100号(1994年07月)6ページ
「でっきぶらし」百号記念特集 ベンガルヤマネコの人工哺育
予定通り出産し、最初は面倒を見ていましたが、折からの落雷に停電が重なりより不安をあおった為か、親は育児を放棄してしまいました。出産箱に落下防止のベニヤ板を取りつけたりしたのですが、効果はなかったようです。
オスはベン、メスはガールと名付けた子を動物病院で早速哺乳を始めました。でも、飲む量はわずか一cc程度です。
日が経つにつれメスの方は飲むコツを覚えたのか、満腹になるまで一気に飲むようになりました。
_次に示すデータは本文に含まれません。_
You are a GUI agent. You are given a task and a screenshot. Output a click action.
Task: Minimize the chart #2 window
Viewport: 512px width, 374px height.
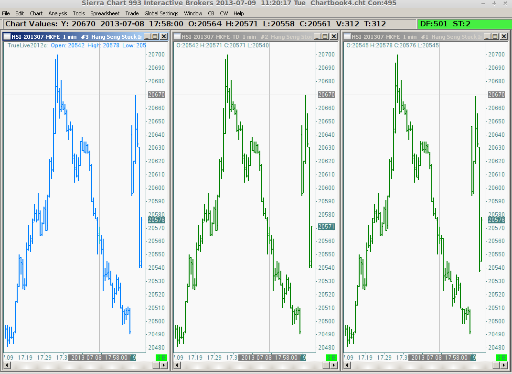(317, 36)

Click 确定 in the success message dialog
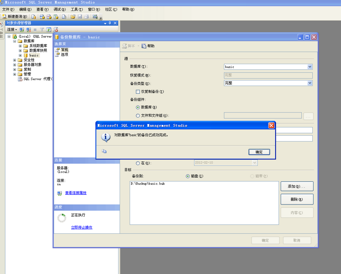tap(259, 152)
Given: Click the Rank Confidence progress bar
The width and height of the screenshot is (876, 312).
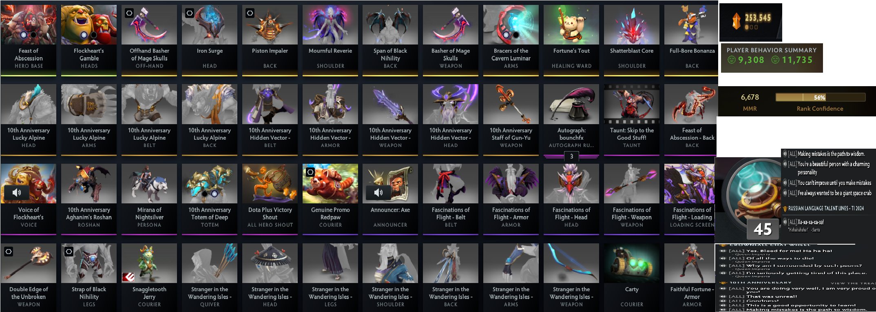Looking at the screenshot, I should tap(820, 97).
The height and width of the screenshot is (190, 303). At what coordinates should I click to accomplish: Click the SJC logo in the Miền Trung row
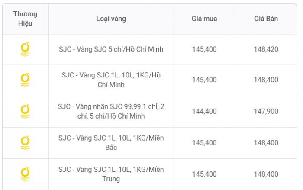point(25,174)

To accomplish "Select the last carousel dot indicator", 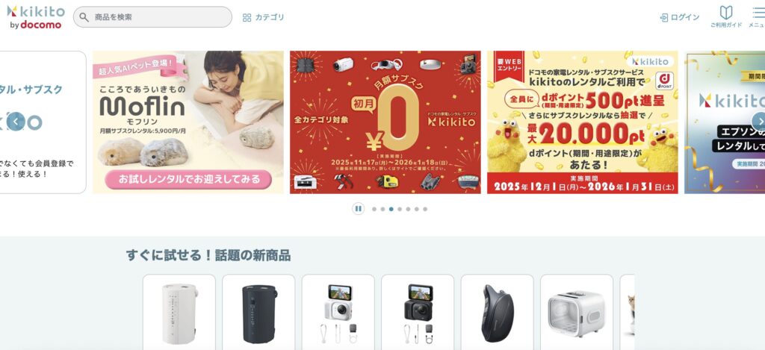I will [x=425, y=209].
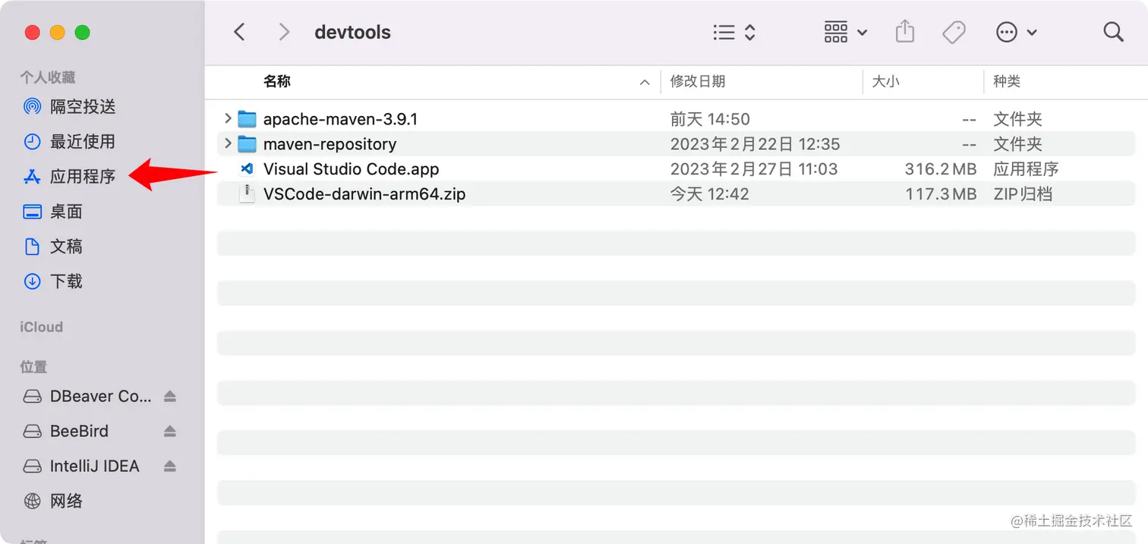1148x544 pixels.
Task: Eject the IntelliJ IDEA volume
Action: [x=169, y=465]
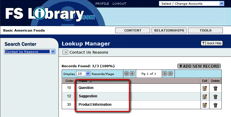Expand the Contact Us Reasons dropdown
Image resolution: width=231 pixels, height=117 pixels.
(x=53, y=52)
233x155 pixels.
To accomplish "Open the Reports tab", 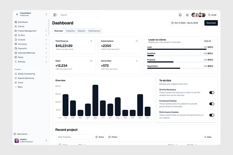I will tap(81, 31).
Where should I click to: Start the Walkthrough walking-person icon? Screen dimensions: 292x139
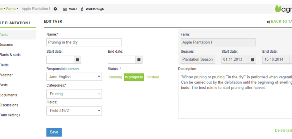pos(82,9)
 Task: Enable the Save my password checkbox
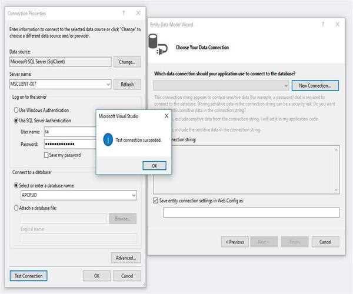click(x=46, y=155)

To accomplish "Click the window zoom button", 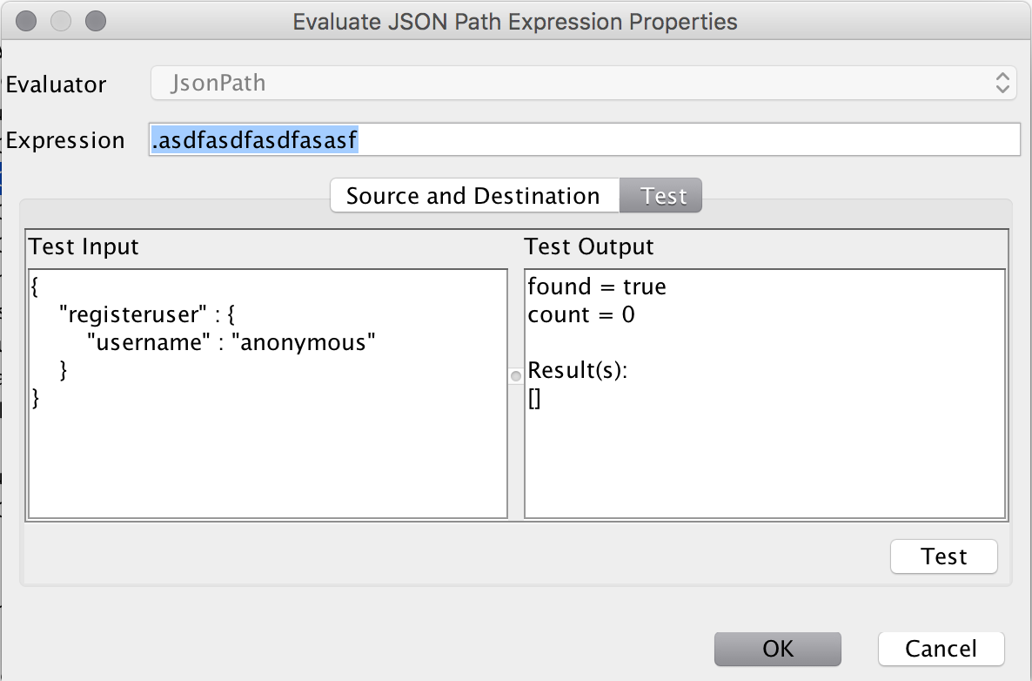I will (x=95, y=20).
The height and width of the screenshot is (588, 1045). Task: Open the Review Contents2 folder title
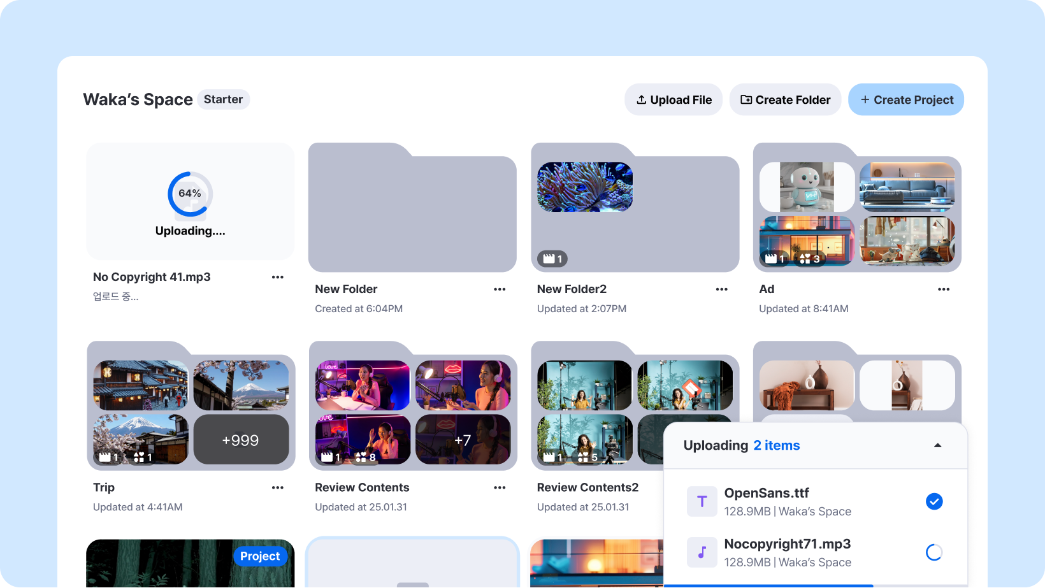pyautogui.click(x=587, y=487)

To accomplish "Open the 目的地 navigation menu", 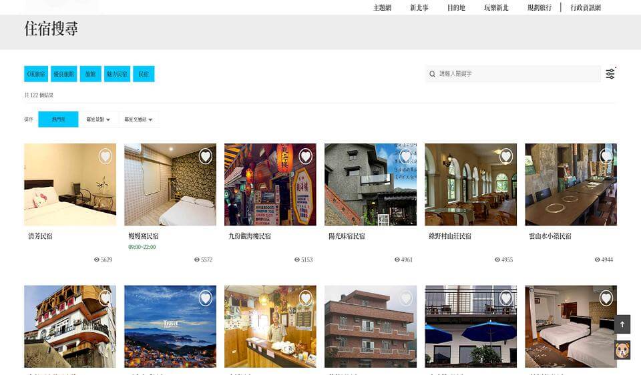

そのまま手の中でぐたっ、スースー眠ってしまうことさえありました。
オスは対象的に飲み方が下手で、チューチュー力強く吸う割にはミルクの量は減ってゆかず、空気も一緒に吸い込んでしまって少しの量で満腹になってしまうようでした。
その為にメスの体重はどんどん増えてゆくのに対してオスは少しずつしか増えてゆかないので、その差は開くばかりでした。
それだけでも心配なのに、オスは生後二週間ぐらいからの十日間体重が増えなくなり、かつ下痢気味になって血便までする始末でした。毛づやも落ち、顔や肛門付近の汚れも目立つようになりました。もう駄目かなと思いつつも、ひたすら哺乳を続けてゆきました。
体重が増えてきた時は嬉しく、毛づやや体の汚れもいっぺんに取れた感じでした。こうなると哺乳も楽で、もうため息が出ることもなくなりました。
生後一ヶ月の体重は、オスが150g、メス204gでした。この頃になると動きも素早く身軽で、ジャンプしたり走ったりして、ゼンマイ仕掛けのぬいぐるみのような可愛らしさです。
まだどこかしっかりしていない足取りで私の後をついてくる様子は更に愛らしく、担当者の役割の気分を味わっています。
離乳作業は順調に進み、五〜六回の哺乳も今は二回に、離乳食の馬肉の切身もおいしそうに食べるようになっています。が、まだ安心ではありません。まだまだ大事に見守ってゆく必要があります。